Exercise description: Search the listing below for the line containing "Select page number 1 in the pagination". From there through the line containing "Screen dimensions: 695x559", transcribe every line exactly, both ends included.

Extracted data:
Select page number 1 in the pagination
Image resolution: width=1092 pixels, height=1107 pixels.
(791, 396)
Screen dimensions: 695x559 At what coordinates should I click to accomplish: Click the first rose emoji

* * *

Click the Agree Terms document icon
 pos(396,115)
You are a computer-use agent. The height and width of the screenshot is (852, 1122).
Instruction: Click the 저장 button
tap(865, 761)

---

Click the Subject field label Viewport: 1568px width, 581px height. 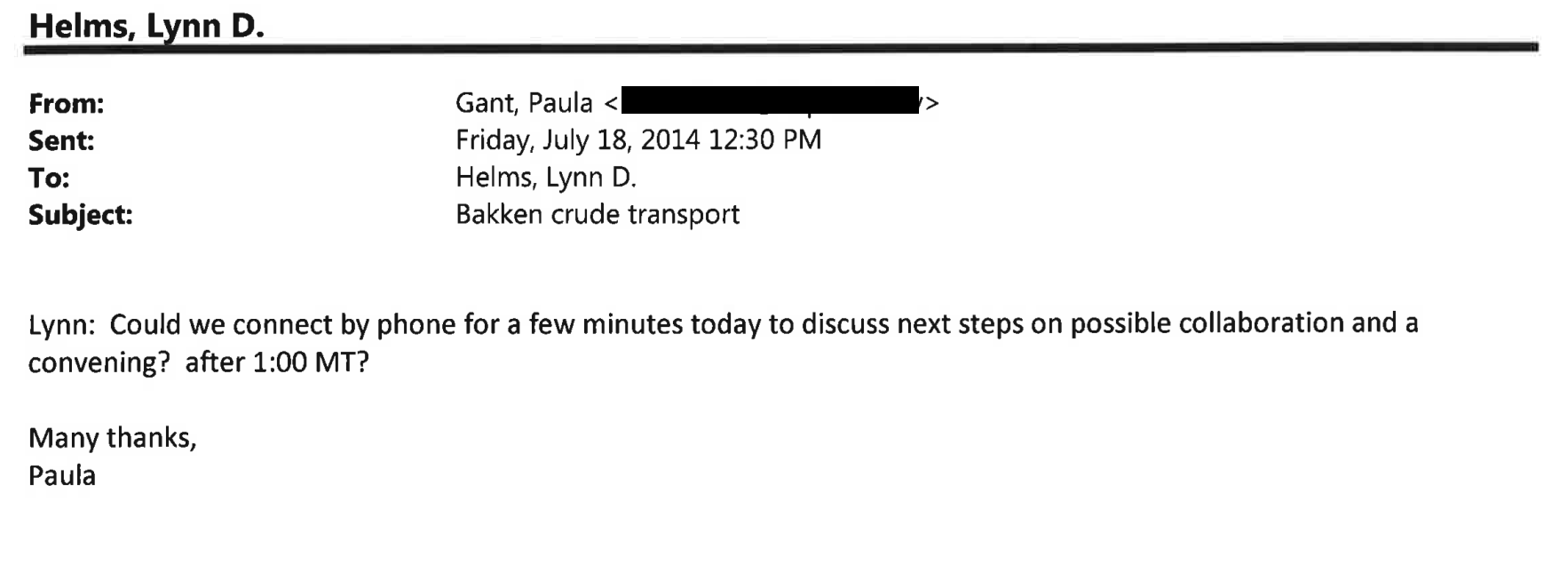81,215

Written answer:
Select page number 1 in the pagination
Image resolution: width=1092 pixels, height=1107 pixels.
(791, 396)
Screen dimensions: 695x559 At what coordinates should I click to accomplish: Click the first rose emoji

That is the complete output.